2) Avoid texting like the plague
Text messages are low-bandwidth, ambiguous, endless. They create open loops. Open loops create anxiety.
My radical policy:
FaceTime or nothing.
Because FaceTime gives:
- tone
- face
- context
- closure
Texting is nibbling. FaceTime is a meal.
And this connects to the deeper truth:
It’s better to keep 1–3 social connections strong than to maintain 1,000 weak ones.
3) Voice dictation: the god-mode
Voice dictation is 1,000x faster than typing.
So why don’t people use it?
Fear of looking stupid.
Sociological shame.
But here’s what’s fascinating: in Asia, especially mainland China, many people have no shame about talking into their phone loudly.
And the West hates them partly because they secretly envy them.
They move with ease. They don’t apologize for existing.

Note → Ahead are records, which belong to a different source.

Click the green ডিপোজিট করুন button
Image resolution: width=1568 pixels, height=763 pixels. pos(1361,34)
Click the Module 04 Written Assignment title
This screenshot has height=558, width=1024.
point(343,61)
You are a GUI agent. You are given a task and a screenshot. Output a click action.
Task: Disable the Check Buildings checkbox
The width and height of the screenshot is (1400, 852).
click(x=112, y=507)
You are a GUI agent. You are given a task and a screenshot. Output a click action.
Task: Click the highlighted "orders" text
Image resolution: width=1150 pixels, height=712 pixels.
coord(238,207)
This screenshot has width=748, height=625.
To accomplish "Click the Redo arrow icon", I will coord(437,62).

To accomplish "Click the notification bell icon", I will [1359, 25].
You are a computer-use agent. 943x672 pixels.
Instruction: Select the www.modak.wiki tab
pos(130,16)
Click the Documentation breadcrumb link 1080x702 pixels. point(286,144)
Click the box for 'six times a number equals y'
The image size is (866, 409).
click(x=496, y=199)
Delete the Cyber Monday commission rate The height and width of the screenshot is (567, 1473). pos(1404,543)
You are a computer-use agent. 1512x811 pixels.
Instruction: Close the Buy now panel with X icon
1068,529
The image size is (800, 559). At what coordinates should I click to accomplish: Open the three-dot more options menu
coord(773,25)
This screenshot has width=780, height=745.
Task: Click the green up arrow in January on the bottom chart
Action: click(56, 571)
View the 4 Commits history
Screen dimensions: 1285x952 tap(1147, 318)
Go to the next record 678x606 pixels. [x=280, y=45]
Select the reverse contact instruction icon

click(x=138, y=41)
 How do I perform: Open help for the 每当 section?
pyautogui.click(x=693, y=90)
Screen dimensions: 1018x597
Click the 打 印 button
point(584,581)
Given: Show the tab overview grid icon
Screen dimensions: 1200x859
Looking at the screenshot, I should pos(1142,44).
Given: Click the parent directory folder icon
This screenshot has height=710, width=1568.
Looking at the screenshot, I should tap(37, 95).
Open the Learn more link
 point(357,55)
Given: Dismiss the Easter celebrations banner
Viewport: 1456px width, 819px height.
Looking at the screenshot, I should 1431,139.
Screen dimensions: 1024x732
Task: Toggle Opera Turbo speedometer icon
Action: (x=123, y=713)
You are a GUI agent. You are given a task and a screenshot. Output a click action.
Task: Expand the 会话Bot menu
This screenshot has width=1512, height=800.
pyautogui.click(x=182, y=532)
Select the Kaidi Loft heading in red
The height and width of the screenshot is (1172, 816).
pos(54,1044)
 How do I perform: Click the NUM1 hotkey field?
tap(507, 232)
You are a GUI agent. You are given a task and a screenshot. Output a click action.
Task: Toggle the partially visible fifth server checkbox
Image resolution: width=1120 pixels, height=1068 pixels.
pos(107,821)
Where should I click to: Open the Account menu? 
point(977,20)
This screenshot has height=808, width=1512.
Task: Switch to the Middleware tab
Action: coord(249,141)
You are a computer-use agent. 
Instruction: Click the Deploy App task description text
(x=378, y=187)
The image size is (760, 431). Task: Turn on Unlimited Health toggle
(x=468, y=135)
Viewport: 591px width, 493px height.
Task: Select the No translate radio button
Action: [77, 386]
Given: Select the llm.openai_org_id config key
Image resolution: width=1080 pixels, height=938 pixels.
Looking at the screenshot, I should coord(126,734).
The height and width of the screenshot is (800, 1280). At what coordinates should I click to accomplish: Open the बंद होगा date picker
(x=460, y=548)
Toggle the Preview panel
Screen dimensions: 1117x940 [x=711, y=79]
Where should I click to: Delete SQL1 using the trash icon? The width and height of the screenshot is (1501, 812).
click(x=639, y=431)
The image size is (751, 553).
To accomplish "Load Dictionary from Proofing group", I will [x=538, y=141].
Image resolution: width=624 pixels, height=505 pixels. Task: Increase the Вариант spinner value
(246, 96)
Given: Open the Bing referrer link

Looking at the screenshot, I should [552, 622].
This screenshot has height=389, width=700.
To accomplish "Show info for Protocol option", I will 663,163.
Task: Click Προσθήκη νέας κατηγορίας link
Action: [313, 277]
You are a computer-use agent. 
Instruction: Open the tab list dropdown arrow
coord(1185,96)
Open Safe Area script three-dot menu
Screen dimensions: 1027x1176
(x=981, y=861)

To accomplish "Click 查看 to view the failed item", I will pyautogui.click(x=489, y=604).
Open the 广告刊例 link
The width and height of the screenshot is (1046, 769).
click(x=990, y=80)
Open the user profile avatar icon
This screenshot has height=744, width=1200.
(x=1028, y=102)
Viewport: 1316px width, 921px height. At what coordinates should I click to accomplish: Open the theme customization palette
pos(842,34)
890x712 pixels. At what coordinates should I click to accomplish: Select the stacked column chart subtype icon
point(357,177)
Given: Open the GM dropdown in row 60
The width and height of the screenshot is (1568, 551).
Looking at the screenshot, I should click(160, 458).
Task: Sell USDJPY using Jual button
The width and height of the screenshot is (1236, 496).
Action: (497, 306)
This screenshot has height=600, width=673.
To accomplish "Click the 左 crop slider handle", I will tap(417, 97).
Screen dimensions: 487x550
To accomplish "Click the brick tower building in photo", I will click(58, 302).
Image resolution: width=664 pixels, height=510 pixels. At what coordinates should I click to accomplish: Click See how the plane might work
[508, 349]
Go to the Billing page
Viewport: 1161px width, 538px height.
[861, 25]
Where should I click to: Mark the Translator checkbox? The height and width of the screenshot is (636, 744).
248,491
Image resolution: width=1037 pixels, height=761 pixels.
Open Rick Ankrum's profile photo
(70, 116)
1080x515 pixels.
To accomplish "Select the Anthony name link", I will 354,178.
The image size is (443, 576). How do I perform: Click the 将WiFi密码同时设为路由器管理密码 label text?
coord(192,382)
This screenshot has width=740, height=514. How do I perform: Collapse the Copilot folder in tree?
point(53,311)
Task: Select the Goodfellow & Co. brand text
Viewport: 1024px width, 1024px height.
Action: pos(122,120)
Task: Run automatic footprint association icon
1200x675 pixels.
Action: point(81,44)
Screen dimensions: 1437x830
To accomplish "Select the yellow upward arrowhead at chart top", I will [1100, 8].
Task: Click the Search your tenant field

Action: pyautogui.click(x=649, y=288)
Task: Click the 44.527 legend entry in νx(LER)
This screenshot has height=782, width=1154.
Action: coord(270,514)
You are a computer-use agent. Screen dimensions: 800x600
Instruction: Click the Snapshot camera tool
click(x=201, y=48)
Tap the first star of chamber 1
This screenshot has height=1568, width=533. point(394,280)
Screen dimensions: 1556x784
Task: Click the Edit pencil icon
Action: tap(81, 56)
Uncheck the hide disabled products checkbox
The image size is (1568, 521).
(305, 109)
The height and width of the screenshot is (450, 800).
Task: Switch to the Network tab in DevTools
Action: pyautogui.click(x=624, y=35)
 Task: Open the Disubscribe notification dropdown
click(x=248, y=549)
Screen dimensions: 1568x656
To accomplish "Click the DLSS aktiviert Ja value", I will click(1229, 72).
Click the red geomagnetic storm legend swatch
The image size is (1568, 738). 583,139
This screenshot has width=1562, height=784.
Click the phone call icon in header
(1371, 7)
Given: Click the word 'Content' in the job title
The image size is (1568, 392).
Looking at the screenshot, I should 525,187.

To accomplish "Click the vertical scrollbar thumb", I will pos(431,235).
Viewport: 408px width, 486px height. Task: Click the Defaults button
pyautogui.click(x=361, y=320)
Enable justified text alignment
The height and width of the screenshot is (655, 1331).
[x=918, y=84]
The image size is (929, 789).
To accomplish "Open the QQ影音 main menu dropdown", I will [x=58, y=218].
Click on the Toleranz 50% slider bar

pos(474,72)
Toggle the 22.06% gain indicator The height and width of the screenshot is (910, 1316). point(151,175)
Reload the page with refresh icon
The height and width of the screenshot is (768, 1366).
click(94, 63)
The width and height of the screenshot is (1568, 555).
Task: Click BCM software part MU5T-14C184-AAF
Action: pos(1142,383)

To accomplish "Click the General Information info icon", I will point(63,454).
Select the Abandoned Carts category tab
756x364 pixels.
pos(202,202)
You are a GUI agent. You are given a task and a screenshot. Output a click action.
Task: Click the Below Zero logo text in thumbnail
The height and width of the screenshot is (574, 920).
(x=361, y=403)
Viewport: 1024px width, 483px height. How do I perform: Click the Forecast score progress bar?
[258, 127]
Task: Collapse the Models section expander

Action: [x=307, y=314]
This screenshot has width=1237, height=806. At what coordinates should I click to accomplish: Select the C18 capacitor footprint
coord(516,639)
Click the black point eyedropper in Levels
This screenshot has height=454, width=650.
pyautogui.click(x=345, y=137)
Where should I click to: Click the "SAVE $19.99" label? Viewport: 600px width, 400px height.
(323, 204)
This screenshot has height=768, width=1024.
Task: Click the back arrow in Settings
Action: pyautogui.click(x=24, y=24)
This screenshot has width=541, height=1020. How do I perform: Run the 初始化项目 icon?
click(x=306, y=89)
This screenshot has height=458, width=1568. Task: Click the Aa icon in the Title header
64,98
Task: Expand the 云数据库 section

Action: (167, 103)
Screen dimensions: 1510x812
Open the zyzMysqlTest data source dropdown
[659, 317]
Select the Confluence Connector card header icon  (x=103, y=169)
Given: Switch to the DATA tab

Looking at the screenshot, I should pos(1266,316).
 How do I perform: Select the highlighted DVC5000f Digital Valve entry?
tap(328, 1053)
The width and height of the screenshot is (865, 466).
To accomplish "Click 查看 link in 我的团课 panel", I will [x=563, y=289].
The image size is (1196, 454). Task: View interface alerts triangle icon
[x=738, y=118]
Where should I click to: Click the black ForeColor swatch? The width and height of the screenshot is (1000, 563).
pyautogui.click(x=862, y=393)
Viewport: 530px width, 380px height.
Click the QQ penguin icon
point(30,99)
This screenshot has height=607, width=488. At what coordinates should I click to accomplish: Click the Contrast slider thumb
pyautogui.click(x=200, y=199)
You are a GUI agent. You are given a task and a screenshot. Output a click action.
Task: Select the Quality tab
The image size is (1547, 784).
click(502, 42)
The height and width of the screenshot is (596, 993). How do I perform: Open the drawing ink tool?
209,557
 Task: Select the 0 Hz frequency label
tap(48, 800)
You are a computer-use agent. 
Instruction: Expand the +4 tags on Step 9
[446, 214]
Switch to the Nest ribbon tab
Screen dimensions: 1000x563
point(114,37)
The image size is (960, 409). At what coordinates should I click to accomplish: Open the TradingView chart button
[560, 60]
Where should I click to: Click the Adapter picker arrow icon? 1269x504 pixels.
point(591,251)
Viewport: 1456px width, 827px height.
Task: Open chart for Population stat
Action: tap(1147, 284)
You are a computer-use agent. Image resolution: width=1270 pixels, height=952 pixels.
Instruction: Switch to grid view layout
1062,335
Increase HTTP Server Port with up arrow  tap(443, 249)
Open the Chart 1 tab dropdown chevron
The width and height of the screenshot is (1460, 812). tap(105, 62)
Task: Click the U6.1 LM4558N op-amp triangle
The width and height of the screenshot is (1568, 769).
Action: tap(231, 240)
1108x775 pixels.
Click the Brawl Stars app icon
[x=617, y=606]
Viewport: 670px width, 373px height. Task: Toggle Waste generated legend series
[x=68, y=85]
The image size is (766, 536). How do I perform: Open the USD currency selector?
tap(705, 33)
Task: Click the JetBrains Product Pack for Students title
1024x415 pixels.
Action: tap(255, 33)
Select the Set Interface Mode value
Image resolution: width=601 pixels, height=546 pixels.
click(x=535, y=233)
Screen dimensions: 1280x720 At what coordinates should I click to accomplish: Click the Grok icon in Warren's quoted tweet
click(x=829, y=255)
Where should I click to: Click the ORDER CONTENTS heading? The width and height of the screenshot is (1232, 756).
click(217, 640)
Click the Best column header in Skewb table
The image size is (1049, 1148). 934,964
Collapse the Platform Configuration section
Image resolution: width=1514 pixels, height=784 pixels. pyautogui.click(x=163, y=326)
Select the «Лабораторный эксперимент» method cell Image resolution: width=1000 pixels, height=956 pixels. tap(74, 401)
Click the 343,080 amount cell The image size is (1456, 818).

Americans, on the other hand, are often too Victorian: self-conscious, private, overly “polite” in a way that becomes weakness.
Come on.
Isn’t America supposed to be the land of the brave?
Not the land of the timid?
The will to be ruthless
Here’s the closing doctrine:
Ruthlessness is not cruelty.
Ruthlessness is clarity.
To conquer stress, you must become violent against noise.
Ruthless Rule 1: Only keep stress that makes you stronger
If a stressor doesn’t build you, it’s a parasite.
Ruthless Rule 2: Close the loops
Most anxiety is unfinished business and unanswered messages.
Either handle it, schedule it, or delete it.
Ruthless Rule 3: Protect your attention like a fortress
Your mind is sacred territory.
Not everyone gets access.
Ruthless Rule 4: Choose your tribe
A small tribe, strong bonds, real conversations.
Less “networking.” More loyalty.
Ruthless Rule 5: Laugh like a Spartan
When something bad happens, say:
“This will be hilarious later.”
Not because it’s “fine.”
Because you’re training the higher skill:
to own your narrative.
Final mantra
Stress is either training or tyranny.
Keep the training.
Crush the tyranny.
And the first tyrant to overthrow?
The tiny glowing rectangle in your pocket.
Freedom begins when the phone stops being your master.